Clash Detection is increasingly being required by clients from the Design Team contractually as a general service.
What is expected from the Design Team throughout the design phases, especially at the end of CD’s, is rarely explicitly laid out. The goal of the Design Team is to reduce the number of RFI’s and change orders that would occur during construction.
Is the design team expected to have ZERO clashes at the end CD’s? What does ZERO clashes even mean? Is it even possible? If so, how do we get there? These are the questions that need to be addressed at the beginning of the project. An integrated project team including design team, owner, and construction team is the most conducive to the success of design phase clash detection. You will never get to ZERO clashes without the participation of the construction team during design.
Throughout, design clashes will consistently be found in the thousands. One of the biggest mistakes a design team will make will be to try to sit down in a big room, hit the clash button, and address every single clash. This is not a fun process and leads to the whole effort falling to the way side. This class will cover how to manage and filter those clashes down to meaningful clashes that affect the design or cost money to change down the road.
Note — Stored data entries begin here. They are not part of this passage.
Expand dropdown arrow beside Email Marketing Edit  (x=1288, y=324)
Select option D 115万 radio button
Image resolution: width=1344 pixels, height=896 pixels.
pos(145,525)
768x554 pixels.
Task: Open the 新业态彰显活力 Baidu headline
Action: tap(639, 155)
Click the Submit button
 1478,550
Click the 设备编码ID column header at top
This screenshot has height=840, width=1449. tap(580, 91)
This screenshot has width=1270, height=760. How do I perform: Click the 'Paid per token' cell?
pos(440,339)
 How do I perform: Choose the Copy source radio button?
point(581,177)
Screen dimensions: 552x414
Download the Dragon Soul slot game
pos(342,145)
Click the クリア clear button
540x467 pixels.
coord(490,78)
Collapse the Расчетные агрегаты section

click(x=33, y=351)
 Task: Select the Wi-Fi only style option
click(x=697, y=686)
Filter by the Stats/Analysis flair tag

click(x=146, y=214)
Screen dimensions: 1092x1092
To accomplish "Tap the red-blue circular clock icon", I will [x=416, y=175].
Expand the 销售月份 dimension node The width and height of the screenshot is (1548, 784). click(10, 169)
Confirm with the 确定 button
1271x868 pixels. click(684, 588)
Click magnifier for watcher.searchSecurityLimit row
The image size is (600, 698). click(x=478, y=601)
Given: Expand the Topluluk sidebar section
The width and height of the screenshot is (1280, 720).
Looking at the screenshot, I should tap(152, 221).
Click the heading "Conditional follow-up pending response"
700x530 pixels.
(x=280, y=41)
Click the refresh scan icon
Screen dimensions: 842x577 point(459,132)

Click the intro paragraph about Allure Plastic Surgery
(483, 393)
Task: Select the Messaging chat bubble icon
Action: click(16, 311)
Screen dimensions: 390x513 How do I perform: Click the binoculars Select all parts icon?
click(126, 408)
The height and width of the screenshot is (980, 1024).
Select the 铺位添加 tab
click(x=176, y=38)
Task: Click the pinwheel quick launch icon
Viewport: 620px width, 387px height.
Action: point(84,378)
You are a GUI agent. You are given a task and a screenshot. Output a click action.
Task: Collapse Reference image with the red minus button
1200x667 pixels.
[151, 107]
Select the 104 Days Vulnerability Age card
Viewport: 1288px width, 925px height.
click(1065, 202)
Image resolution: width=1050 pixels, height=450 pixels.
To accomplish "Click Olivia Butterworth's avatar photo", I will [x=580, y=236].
This session is not an Autodesk Navisworks how-to instruction manual. It will cover the management issues that need to be addressed throughout the design phase. Finding meaningful clashes is one thing, but if there is no follow through to address those clashes then the effort is meaningless. How do you foster accountability from all the team members even if they are distributed across multiple offices/disciplines? At what points during the design phase do you initiate clash detection? How much time do you budget? How much scope do you cover and what types of clashes take priority at each point? Who needs to be involved? Is this process scalable for different project sizes, types, and budgets? These are the questions this session will attempt to answer whether you are on the design team, or on the construction or owner team setting expectations. The key is to sit down at the beginning with the entire team and figure out how you will answer these questions for your specific project.